Tribun Bandar Lampung
Ungkap Modus Baru Peredaran Barang Illegal di Lampung, BPOM Bakar Produk Senilai Rp 12,8 Miliar
Peredaran produk ilegal di Lampung menunjukkan tren meningkat secara nilai ekonomis sepanjang tahun ini.
Penulis: hanif mustafa | Editor: Teguh Prasetyo
Syamsuliani menuturkan, hasil penindakan jumlah barang ilegal oleh BBPOM Bandar Lampung menurun dibandingkan tahun lalu.
Namun, nilai materil temuan produk ilegal tahun ini naik drastis dibanding penindakan tahun 2017.
Pada 2017 silam, BBPOM mengamankan 2.039 item produk ilegal.
"Tahun 2018 ini turun menjadi 1.723 item. Penurunan ini cukup signifikan," ujarnya.
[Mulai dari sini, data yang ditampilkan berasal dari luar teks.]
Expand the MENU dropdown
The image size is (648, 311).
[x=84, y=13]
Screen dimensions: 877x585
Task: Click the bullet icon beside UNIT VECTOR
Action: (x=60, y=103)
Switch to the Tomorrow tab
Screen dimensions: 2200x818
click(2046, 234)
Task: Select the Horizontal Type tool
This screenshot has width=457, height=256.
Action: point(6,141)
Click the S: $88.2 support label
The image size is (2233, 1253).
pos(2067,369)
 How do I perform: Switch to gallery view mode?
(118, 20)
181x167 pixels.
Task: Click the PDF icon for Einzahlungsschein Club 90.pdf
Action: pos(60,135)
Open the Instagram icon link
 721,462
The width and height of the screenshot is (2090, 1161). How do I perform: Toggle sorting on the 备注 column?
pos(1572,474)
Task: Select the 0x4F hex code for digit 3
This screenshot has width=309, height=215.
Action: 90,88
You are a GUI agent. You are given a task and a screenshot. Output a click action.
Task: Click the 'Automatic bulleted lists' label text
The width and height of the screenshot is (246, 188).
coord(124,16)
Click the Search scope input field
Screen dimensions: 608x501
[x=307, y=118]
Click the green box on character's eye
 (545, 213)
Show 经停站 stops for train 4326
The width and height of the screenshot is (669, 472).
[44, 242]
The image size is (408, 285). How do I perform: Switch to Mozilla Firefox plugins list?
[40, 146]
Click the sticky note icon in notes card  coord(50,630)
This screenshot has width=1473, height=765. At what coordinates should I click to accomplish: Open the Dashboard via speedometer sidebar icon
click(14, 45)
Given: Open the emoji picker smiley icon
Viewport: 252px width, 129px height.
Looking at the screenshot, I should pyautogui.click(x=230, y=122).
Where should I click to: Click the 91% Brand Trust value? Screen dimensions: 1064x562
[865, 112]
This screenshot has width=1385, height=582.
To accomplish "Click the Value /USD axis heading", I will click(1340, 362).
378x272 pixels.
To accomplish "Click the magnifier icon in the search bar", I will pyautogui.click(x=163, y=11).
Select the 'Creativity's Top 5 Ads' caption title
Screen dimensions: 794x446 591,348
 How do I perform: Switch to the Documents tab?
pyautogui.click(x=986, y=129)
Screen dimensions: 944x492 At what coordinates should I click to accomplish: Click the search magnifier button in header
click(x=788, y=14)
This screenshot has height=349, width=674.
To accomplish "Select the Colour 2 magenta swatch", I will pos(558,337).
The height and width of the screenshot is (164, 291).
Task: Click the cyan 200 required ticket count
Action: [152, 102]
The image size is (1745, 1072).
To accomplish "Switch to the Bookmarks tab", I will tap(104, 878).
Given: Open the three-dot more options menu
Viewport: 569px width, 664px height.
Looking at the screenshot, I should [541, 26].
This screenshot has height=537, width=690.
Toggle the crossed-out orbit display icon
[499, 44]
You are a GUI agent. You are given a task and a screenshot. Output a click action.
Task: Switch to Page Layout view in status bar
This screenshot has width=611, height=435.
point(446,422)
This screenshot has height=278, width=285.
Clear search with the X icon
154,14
"Nah, kalau nilai ekonomisnya mengalami peningkatan. Tahun 2017 nilai ekonomis Rp 686.353.000, tapi total nilai keekonomian yang dimusnahkan ini (hingga November 2018) senilai 12,1 miliar," imbuhnya.
Barang ilegal yang disita sampai November 2018 sebanyak 130.308 kemasan. Jumlah itu meliputi barang Tanpa lzin Edar (TIE), barang yang mengandung bahan berbahaya, serta pangan yang kadaluwarsa.
Rinciannya, obat sebanyak 306 item dengan total 50.984 kemasan, obat tradisional 213 item sebanyak 8.799 kemasan.
Ada juga suplemen kesehatan dua item sebanyak 108 kemasan, dan kosmetik 926 item dengan 58.365 kemasan.
Jumlah itu termasuk hasil temuan BBPOM Tulangbawang, yang baru terbentuk tahun 2018 ini.
Adapun hasil pengawasan BBPOM Tuba adalah satu item produk ilegal dengan total 100 kardus pangan kedaluwarsa bernilai Rp 30 juta.
• BREAKING NEWS - BBPOM Musnahkan Pangan dan Obat Ilegal Rp 12,1 Miliar, Banyak Barang Substandar
Di tempat yang sama, Kepala Dinas Ketahanan Pangan (DKP) Provinsi Lampung, Kusnadi, menilai temuan BBPOM terhadap produk ilegal senilai Rp 12,1 miliar menunjukkan bahwa Lampung masih berpotensi menjadi peredaran barang substandar.
"Angka Rp 12,1 miliar ini luar biasa. Ini menujukkan Lampung jadi sasaran peredaran produk substandar," kata Kusnadi, kemarin.
Kusnadi mengatakan, temuan produk ilegal ini sekaligus memotivasi sejumlah instansi terkait untuk melakukan pengawasan terus-menerus.
Dalam pengawasan obat dan makanan, Kusnadi mengatakan BBPOM tidak bisa bekerja sendiri.
Perlu sinergi antar-satuan kerja perangkat daerah (SKPD).